Post-injury structural network deviation was significantly higher than controls in both subacute and chronic periods, associated with an acute CT lesion and subacute blood levels of glial fibrillary acid protein (r = 0.5, p = 0.008) and neurofilament light (r = 0.41, p = 0.02). Longitudinal change in network deviation associated with change in functional outcome status (r = -0.51, p = 0.003) and post-concussive symptoms (BSI: r = 0.46, p = 0.03; RPQ: r = 0.46, p = 0.02). The brain regions where the node deviation index measured in the subacute period predicted chronic TBI symptoms and functional status corresponded to areas known to be susceptible to neurotrauma.

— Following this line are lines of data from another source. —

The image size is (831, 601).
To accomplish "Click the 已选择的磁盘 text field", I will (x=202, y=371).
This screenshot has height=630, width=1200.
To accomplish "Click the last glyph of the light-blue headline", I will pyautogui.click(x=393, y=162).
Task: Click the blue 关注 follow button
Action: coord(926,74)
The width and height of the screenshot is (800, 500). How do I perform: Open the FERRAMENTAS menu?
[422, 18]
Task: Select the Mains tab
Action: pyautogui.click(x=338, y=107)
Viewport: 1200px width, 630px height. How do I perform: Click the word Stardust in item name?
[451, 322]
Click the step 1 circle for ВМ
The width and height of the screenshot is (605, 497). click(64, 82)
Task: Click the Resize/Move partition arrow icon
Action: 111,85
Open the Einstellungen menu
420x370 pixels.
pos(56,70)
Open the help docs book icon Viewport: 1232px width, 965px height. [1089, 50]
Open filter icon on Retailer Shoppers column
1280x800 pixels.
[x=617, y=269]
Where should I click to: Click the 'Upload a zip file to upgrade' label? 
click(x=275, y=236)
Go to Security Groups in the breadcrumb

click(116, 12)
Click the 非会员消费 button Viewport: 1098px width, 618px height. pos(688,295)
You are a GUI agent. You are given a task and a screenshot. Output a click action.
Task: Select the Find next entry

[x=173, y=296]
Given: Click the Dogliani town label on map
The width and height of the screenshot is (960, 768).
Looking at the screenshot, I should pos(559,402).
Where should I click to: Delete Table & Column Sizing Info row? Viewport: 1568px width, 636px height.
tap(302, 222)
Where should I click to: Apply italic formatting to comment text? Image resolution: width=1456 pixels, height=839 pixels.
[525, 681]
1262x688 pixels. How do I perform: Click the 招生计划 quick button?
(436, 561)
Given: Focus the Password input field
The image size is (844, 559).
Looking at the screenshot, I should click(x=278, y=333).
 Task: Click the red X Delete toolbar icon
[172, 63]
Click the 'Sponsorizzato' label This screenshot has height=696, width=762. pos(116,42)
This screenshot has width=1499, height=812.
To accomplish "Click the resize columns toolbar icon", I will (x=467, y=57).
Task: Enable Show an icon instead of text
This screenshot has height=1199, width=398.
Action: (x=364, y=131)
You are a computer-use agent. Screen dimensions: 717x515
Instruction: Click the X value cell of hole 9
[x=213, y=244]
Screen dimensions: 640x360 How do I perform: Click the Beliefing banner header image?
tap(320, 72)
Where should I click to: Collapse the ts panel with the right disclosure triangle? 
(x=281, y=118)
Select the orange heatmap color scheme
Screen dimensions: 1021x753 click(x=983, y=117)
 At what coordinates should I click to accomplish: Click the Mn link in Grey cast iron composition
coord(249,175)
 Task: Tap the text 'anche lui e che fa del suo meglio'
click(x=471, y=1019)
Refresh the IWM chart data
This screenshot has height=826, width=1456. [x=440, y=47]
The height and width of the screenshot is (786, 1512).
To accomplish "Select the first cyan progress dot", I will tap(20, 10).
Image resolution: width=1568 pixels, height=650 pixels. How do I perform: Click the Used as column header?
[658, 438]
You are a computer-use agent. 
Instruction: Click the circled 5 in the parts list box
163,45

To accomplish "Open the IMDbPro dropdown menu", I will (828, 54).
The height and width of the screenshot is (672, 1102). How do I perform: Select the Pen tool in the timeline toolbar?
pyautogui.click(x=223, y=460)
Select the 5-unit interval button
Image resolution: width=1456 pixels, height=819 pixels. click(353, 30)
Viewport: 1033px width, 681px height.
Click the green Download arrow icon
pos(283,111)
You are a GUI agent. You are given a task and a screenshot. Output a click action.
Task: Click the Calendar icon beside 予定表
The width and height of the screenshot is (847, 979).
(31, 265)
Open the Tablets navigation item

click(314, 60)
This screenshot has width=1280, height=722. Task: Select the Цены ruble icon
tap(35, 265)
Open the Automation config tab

Normative modeling can capture structural network deviations, which may be useful in estimating the aggregate and region-specific burden of network changes induced by TAI. If validated in larger studies, structural network deviation scores could be useful for enrichment of clinical trials of targeted TAI-directed therapies.
创伤性脑损伤导致弥漫性轴索损伤,随之而来的网络功能适应性改变与不完全恢复和持续性残疾有关。尽管轴索损伤作为 TBI 的一个表型很重要,但目前还没有一种生物标志物可以测量轴索损伤的总体和特定区域负担。规范建模是一种新兴的定量病例对照技术,可以在个体患者水平上捕捉脑网络的特定区域和总体偏差。我们的目标是将规范建模应用于 TBI 中,以研究原发性复杂轻度 TBI 后的脑网络偏差,并研究其与其他已验证的损伤严重程度、创伤后症状负担和功能障碍的测量指标的关系。
我们对 35 名原发性复杂轻度 TBI 患者的 70 次 T1 加权和扩散加权 MRI 进行了纵向分析,这些患者在亚急性期和慢性期后均接受了随访。每位患者均进行了纵向血液采样,以检测轴索和神经胶质损伤的血液蛋白生物标志物,并评估亚急性期和慢性期的损伤后恢复情况。通过将个体 TBI 参与者的 MRI 数据与 35 名未受伤的对照者进行比较,我们估计了结构脑网络偏差的纵向变化。我们将网络偏差与头部 CT 估计的急性颅内损伤和血液蛋白生物标志物进行了比较。使用弹性网回归模型,我们确定了在亚急性期出现偏差的脑区,这些偏差可以预测慢性创伤后症状和功能状态。
与对照组相比,亚急性期和慢性期的损伤后结构网络偏差均显著升高,与急性 CT 病变和亚急性期的血胶质纤维酸性蛋白水平(r=0.5,p=0.008)和神经丝轻链(r=0.41,p=0.02)相关。网络偏差的纵向变化与功能结局状态的变化相关(r=-0.51,p=0.003)和创伤后症状(BSI:r=0.46,p=0.03;RPQ:r=0.46,p=0.02)。在亚急性期测量的节点偏差指数预测慢性 TBI 症状和功能状态的脑区与已知易受神经创伤影响的区域相对应。
规范建模可以捕捉结构网络偏差,这可能有助于估计 TAI 引起的网络变化的总体和特定区域负担。如果在更大的研究中得到验证,结构网络偏差评分可能有助于富集针对 TAI 的靶向治疗的临床试验。